I had a number of public comments and private “yes, and” conversations after last week’s US Government (USG) Reset article similar to:
just as government needs to show results, so does industry. Outside of entrenched, IT specific security providers, the public record is somewhat mixed.
I agree with the sentiment, and the USG and private industry cases are different. The link between most USG OT security efforts and a result are amorphous. Long sets of recommendations or demonstrations of known technology provided at great volume. These are supposed to accomplish what? It’s one of the reason metrics have been nearly non-existent in USG programs.
Most of the comments on measuring and holding private sector efforts accountable to proven results were related to OT security product and service purchases. In these case the link between the promise and result is typically direct. A detection solution should detect cyber incidents. A secure remote access solution should prevent unauthorized remote access and detect suspect attempts.
The commenters are right. We are well past the time to begin evaluating the effectiveness and usefulness of these solutions in various product and service categories.
Effectiveness and usefulness are two different things. A solution could be highly effective at doing what it claims and still not be useful in reducing OT cyber risk. An example could be detecting spoofed (not actual request or response) communication between Level 1 and 2 devices. What is the likelihood of this happening? And what is the reduction of consequence if this is detected? If the answer is very low to these questions it isn’t a useful OT cyber risk reduction solution even if it is 100% effective.
Are OT Detection Solutions Worth The Investment?
This is the question that is percolating in the community. By OT detection solutions, people are asking about Armis, Claroty, Dragos, Nozomi and their smaller competitors. My intuition is they are worth some level of investment at the appropriate point in your OT security program maturity. There are many actions that will result in more efficient risk reduction and then you will reach a point where these detection solutions deployed at some level of visibility would be the next on the efficient risk reduction list.

# SOURCE INFORMATION:
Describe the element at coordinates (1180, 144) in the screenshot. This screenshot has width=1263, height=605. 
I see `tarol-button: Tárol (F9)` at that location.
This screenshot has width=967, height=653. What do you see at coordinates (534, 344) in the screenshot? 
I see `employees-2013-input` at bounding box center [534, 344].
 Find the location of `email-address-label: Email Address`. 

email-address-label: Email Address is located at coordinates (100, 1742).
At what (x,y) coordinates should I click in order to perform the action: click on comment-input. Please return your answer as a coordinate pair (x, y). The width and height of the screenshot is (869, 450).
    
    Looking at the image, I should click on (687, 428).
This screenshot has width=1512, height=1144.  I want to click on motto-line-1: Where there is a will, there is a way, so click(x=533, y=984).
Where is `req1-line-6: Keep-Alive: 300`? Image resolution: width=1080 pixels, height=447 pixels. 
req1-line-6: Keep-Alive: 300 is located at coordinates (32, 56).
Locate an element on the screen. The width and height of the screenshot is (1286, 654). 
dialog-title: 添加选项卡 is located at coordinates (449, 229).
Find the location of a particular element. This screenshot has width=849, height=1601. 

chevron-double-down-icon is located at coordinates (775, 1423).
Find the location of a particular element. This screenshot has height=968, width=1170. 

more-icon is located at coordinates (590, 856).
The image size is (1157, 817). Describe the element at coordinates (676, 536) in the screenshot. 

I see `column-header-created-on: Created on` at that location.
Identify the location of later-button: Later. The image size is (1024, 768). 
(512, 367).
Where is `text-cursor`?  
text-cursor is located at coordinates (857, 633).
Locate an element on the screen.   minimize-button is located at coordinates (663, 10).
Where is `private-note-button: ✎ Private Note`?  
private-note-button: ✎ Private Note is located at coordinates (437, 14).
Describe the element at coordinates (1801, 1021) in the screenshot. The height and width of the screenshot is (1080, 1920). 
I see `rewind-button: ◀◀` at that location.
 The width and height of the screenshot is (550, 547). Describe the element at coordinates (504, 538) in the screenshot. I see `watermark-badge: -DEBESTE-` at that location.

# TASK ITEM:
Extend the article on evaluating OT security solutions, starting immediately after its final sentence.

# TASK RESULT:
Detection has benefited from my and others’ intuition as well as detection circular logic. It’s logical, and examples in cybersecurity and other fields have demonstrated, that detection of an attack/incident prior to it causing damage can allow the defender to prevent or reduce the damage from the attack. A case can be made that detection solutions can be useful.
How effective are they?
What if the detection system doesn’t detect the attack? Yes, it failed. The answer is usually we need more and better detection rather than maybe we shouldn’t be spending these resources on detection. If the better detection fails, we need to invest in even better detection. Einstein 1, and 2, and 3 … and so on and so on.
In an infinite resources world this might make sense. If we have limited resources to apply to addressing OT cyber risk there are combinations where lower levels of effectiveness and increased cost no longer make sense.
I don’t know how we answer this question, yet. I know that we need to start trying something as detection is closer to a religious belief than science. Maybe we need to look to Karl Popper:
A theory is part of empirical science if and only if it conflicts with possible experiences and is therefore in principle falsifiable by experience.
Put another way, what would have to happen to prove that OT detection is not worth the resources? There has to be an answer to this question.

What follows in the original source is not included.